Le bilan n'est donc pas "tout est parfait". Ce serait trop simple, et surtout moins utile. Le bilan est plus intéressant que ça :

  • vélo économiquement piloté ;
  • départ course à pied volontairement agressif ;
  • allure moyenne très solide après vélo ;
  • réponse cardiaque élevée à pied, mais encore exploitable ;
  • information concrète pour ajuster les derniers détails avant Mont-Tremblant.

C'est ce qui fait la différence entre une course commentée comme un résultat et une course utilisée comme outil de décision.

Ne pas se raconter d'histoire

Une course de préparation peut facilement tromper.

Si le résultat est bon, on peut conclure trop vite que tout est validé. Si le résultat est mauvais, on peut conclure trop vite que la préparation est ratée. Dans les deux cas, on regarde trop large et trop flou.

La méthode BPC consiste à revenir à la question posée avant la course. Ici : le transfert vélo vers course à pied. Est-ce que l'intensité vélo laisse assez de marge ? Est-ce que le départ rapide à pied reste soutenable ? Est-ce que la réponse cardiaque permet encore de travailler proprement en vue de l'objectif principal ?

À Nîmes, la réponse est encourageante. Pas définitive. Pas magique. Pas une promesse pour Mont-Tremblant. Mais encourageante, parce qu'elle donne un signal exploitable.

Et c'est souvent ça, la Performance Durable : ne pas empiler des séances dures pour se rassurer, mais construire une réponse fiable, au bon moment, dans la vraie vie. Une course intermédiaire devient utile quand elle produit de la data pour décider juste.

La victoire est belle.

Mais le plus important était déjà dans le plan.

FAQ

Pourquoi Nîmes n'était pas seulement une course objectif ?

La course était placée à trois semaines de l'IRONMAN 70.3 Mont-Tremblant pour tester le transfert vélo vers course à pied en conditions réelles, avec dossard, transitions, relief, concurrence et fatigue réelle.

Quel était le signal utile à vélo ?

Aurélia devait rester autour de 206 W normalisés avec une fréquence cardiaque proche de 169 bpm.
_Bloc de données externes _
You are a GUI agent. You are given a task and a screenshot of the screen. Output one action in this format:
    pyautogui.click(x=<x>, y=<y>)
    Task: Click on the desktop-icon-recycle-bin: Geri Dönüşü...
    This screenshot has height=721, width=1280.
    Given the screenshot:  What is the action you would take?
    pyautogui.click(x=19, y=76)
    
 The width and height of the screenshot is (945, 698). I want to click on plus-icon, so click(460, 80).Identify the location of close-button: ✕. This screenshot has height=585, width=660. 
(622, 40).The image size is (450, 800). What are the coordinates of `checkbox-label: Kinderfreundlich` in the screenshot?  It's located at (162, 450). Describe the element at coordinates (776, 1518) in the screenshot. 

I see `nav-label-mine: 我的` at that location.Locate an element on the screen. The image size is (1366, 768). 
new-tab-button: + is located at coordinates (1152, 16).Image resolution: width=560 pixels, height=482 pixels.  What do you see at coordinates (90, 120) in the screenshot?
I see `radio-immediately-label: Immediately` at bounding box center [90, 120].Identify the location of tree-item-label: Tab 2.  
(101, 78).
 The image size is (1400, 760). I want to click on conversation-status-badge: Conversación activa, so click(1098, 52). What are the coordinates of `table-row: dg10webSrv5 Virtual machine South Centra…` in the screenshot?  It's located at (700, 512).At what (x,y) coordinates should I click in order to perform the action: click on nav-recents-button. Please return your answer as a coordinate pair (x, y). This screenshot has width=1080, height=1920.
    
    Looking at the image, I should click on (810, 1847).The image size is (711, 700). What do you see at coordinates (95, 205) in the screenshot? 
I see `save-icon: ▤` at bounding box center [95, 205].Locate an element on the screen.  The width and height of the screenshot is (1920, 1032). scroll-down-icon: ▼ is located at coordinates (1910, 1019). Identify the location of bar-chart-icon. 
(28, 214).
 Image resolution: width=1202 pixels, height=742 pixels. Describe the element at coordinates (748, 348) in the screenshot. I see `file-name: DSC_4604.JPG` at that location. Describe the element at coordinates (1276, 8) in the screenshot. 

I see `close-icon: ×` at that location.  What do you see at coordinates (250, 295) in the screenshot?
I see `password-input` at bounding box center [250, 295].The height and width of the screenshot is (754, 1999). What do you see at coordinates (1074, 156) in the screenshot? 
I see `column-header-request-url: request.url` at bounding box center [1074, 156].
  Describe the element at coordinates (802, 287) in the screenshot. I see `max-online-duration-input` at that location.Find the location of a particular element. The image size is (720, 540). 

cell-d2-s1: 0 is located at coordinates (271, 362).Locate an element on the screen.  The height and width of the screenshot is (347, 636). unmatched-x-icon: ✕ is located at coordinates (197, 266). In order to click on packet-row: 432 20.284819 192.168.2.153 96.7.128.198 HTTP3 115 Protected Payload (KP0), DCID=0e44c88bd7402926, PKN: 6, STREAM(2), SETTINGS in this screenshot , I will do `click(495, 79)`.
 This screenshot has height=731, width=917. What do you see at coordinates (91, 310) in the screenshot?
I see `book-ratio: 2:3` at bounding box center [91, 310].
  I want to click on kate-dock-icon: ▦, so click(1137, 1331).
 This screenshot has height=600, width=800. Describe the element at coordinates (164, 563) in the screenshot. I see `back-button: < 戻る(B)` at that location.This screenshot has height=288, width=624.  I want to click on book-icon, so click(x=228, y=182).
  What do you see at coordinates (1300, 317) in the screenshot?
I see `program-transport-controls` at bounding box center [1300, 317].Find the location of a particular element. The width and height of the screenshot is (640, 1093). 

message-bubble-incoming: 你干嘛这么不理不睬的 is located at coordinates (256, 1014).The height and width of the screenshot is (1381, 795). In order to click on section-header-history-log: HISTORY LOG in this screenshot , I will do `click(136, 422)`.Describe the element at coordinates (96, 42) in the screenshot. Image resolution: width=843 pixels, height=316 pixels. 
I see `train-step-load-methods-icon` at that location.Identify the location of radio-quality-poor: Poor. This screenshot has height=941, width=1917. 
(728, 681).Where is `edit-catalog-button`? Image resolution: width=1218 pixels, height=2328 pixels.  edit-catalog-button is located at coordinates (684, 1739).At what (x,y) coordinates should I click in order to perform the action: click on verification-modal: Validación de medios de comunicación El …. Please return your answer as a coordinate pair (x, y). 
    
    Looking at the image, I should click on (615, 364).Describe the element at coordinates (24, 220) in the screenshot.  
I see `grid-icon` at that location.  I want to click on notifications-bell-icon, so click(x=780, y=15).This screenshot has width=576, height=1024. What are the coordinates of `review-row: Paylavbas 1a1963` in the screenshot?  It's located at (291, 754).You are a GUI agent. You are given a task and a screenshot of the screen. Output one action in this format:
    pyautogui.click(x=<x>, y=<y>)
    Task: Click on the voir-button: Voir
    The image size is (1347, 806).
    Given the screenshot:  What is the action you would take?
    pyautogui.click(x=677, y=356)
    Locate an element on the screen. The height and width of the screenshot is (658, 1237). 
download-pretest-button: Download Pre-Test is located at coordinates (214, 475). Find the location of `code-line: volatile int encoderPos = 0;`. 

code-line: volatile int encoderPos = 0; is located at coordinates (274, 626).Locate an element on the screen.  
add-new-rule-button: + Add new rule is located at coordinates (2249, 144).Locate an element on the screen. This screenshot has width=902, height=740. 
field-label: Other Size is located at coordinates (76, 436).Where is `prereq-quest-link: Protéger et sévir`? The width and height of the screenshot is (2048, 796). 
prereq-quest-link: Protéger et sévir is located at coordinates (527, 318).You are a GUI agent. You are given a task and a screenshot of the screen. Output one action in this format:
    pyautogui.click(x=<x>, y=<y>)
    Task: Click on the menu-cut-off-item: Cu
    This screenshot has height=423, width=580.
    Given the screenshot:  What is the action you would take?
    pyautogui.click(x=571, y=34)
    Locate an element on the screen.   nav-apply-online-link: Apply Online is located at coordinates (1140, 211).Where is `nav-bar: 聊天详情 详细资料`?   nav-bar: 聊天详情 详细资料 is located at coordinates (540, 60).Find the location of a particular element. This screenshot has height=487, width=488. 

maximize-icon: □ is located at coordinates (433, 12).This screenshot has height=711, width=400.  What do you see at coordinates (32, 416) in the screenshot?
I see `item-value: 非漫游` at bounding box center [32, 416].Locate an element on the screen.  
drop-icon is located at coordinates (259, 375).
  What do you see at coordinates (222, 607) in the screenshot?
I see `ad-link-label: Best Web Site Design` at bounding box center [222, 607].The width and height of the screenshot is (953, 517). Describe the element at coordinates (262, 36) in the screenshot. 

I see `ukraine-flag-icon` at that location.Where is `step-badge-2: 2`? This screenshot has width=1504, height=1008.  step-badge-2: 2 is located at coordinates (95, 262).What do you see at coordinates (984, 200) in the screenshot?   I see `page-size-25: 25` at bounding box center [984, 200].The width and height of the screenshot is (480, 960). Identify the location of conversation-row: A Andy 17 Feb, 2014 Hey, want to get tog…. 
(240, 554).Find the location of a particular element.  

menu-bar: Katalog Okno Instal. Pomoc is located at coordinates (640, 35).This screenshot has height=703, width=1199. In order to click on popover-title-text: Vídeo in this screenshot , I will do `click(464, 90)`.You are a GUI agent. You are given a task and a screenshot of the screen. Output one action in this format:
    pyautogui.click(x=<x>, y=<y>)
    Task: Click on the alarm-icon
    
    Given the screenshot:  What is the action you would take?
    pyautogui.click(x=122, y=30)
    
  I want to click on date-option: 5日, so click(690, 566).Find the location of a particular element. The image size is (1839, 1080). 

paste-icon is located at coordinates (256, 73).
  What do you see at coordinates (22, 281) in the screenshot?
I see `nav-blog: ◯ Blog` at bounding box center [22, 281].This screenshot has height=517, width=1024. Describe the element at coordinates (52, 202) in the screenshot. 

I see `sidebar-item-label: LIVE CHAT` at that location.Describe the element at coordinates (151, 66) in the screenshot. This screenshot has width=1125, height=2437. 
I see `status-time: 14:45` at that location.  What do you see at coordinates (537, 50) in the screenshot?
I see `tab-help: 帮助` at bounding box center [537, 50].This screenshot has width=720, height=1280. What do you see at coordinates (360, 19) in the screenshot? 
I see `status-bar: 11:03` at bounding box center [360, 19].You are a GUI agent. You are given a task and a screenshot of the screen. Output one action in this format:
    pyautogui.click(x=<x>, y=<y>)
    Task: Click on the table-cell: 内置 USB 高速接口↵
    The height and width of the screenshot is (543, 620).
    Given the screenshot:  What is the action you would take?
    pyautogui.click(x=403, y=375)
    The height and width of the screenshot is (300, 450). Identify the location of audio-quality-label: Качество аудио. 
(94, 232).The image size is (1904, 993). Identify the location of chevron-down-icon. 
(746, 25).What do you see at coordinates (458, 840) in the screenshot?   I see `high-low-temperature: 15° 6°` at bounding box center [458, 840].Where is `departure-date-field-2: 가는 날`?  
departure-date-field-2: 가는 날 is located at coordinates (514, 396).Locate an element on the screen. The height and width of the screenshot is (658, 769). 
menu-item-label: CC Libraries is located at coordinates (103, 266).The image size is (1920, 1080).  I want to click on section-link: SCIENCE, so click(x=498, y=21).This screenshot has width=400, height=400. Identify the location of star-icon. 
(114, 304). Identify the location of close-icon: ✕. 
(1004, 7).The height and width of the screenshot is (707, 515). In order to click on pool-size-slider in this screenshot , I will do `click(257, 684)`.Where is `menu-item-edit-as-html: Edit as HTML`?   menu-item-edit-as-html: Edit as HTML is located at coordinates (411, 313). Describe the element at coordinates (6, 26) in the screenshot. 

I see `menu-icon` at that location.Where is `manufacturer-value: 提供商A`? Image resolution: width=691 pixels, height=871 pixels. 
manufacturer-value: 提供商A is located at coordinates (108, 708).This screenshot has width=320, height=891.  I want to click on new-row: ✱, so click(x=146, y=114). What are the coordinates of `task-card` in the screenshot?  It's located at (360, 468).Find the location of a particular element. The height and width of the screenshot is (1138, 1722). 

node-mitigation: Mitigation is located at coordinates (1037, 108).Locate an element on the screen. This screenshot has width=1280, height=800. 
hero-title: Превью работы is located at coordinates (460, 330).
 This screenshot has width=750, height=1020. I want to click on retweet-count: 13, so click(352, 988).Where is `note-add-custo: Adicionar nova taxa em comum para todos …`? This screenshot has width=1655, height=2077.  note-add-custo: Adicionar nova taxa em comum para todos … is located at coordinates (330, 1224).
Elle réalise 207 W NP avec 163 bpm de moyenne, soit une intensité tenue avec une réponse interne maîtrisée.

Comment lire la course à pied réalisée ?

La course à pied en 1h22'39, soit 3'56/km, est nettement plus rapide que le scénario prudent. Mais la fréquence cardiaque moyenne à 177 bpm montre un coût réel, avec une réponse cardiaque élevée mais encore exploitable.